Broker tips: ITV, Randgold Resources, Fresnillo, UK banks

Nothing had changed with respect to ITV's fundamentals following Brexit despite the approximately 20% share price drop on 24 July, analysts at Liberum said, as they stood by their 'buy' recommendation and 375p target on the stock and singled it out as a 'top-pick'.
That was true even assuming a decline in advertising revenues of post-Lehman proportions, analysts Ian Whittaker, Ciaran Donnelly ad Annick Maas said in a research note sent to clients and dated 27 June.

The shares were offering a "very attractive" dividend yield to boot, the analysts said.

Furthermore, the 10.5% drop in the value of sterling against the US dollar - combined with the fall in the price of the company's stock - meant increased chances a bid from one of the major US media companies might soon surface.



Precious metals miners Randgold Resources and Fresnillo were among the few gainers in equity markets on Monday again as gold prices hit a two-year high, supported by upgrades from Goldman Sachs.

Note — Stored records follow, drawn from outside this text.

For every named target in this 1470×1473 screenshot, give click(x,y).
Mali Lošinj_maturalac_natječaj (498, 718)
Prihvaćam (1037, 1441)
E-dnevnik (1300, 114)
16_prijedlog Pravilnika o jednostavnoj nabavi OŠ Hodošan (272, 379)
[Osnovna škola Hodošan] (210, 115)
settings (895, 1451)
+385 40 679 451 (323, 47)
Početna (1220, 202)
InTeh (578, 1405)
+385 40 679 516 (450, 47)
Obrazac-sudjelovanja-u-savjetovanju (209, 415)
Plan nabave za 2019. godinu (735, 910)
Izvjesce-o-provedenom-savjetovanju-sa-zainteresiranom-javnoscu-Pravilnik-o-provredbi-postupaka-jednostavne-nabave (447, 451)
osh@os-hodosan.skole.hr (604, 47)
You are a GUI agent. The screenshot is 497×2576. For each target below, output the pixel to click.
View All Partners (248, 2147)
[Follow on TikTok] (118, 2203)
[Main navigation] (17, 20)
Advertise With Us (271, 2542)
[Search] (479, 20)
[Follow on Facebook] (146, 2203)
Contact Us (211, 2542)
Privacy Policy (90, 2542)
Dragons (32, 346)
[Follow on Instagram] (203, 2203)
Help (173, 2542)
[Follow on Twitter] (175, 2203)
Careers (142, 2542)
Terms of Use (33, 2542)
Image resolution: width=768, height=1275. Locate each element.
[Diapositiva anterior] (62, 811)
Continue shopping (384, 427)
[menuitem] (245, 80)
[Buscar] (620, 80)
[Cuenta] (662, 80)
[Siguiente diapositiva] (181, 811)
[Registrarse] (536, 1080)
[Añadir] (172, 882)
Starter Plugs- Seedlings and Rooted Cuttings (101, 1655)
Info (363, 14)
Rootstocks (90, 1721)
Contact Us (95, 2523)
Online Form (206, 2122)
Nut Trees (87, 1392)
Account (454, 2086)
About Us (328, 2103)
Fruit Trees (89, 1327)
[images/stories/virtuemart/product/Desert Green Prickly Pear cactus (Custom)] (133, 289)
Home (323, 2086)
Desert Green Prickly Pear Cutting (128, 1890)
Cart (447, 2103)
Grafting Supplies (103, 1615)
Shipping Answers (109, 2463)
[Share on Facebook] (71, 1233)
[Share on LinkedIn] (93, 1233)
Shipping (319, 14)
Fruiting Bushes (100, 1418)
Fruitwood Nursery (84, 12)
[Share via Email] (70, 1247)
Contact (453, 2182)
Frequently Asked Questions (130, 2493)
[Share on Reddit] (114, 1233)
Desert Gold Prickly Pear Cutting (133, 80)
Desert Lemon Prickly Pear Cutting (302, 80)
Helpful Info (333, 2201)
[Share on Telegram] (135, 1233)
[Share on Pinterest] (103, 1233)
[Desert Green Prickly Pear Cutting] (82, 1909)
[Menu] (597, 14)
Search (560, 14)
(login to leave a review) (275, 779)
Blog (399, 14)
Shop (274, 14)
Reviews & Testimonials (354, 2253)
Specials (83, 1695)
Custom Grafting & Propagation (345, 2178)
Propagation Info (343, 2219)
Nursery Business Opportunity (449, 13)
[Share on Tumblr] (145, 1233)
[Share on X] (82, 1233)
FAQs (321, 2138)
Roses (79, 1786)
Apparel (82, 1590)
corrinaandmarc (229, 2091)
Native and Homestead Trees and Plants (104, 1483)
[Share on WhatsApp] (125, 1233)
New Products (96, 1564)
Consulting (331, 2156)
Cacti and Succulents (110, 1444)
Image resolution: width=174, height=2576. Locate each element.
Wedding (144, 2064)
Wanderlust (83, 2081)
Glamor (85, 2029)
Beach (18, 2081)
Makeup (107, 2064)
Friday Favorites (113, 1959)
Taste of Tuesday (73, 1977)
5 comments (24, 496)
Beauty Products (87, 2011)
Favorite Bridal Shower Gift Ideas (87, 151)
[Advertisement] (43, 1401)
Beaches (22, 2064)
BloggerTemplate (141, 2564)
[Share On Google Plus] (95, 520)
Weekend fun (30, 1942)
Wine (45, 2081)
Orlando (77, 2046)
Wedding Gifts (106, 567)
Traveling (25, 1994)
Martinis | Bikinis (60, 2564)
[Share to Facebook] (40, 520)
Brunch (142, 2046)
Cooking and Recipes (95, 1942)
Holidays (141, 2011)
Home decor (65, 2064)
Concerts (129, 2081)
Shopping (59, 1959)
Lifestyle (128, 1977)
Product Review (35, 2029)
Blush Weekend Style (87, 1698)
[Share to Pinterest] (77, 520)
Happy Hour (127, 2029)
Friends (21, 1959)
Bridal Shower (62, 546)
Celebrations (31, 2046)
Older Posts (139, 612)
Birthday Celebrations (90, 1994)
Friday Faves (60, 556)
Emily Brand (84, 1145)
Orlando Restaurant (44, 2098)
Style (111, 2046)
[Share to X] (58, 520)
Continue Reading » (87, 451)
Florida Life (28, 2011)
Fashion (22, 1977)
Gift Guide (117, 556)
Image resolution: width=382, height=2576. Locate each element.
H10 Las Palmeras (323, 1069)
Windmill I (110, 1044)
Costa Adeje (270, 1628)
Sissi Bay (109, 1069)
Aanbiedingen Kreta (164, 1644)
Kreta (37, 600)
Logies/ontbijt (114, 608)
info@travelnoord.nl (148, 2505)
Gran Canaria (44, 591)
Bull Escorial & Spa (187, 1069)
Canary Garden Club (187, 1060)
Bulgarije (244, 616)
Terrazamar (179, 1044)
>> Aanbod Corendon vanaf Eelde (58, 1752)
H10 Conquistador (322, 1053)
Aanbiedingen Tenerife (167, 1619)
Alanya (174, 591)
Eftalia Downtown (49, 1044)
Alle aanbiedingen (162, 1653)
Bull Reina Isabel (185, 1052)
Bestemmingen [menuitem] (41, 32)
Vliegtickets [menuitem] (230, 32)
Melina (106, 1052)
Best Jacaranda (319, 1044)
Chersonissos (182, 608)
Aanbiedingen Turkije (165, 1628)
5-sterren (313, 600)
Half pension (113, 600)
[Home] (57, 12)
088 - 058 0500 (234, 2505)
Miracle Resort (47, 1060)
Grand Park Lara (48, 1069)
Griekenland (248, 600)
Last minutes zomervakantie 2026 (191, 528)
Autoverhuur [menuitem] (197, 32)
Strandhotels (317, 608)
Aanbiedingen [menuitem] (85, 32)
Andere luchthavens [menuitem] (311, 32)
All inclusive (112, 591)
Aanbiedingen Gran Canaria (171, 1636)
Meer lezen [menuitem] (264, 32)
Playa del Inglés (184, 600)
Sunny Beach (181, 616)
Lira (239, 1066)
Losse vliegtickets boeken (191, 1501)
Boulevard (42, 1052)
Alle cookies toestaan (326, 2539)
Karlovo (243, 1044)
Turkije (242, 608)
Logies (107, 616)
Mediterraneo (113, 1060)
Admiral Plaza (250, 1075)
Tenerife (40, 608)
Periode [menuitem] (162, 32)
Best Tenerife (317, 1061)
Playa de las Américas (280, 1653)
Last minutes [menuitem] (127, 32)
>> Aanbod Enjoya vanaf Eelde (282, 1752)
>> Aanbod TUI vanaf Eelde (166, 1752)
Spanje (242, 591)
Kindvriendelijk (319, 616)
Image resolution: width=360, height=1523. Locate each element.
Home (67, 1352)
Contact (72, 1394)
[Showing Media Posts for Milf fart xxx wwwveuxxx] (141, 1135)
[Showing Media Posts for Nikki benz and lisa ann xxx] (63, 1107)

Goldman said in a note that it has lifted its gold price forecast for the second half of this year by 10% to $1,300 an ounce and for 2017/18 by 20% to $1,250 an ounce.

The bank's commodities team argued that with the UK leaving the EU, there could be a 2% cut to the UK's GDP and a 50 basis points cut to EU-area growth.

"Lower growth would likely see US rate expectations decline and gold outperform. Further, they argue that the uncertainty created by the vote, and the potential threat of contagion, will make commodities (including gold) trade away from their fundamentals. As a risk asset gold is likely to be supported by this."



Banks in London took another beating on Monday as investors mulled over the implications of the UK's decision to leave the European Union, with ratings downgrades across the board.

Societe Generale was among those issuing downgrades. It cut its stance on Royal Bank of Scotland to 'sell' from 'hold' and chopped the price target to 200p from 260p saying its lower level of profitability gives it less scope to absorb bumps in the road.

It kept its 'buy' recommendations on Lloyds, Barclays and HSBC, but slashed the price targets. It kept its 'hold' recommendation and 575p price target on Standard Chartered as its focus on Asia, Africa and the Middle East means it's more insulated from the Brexit fallout.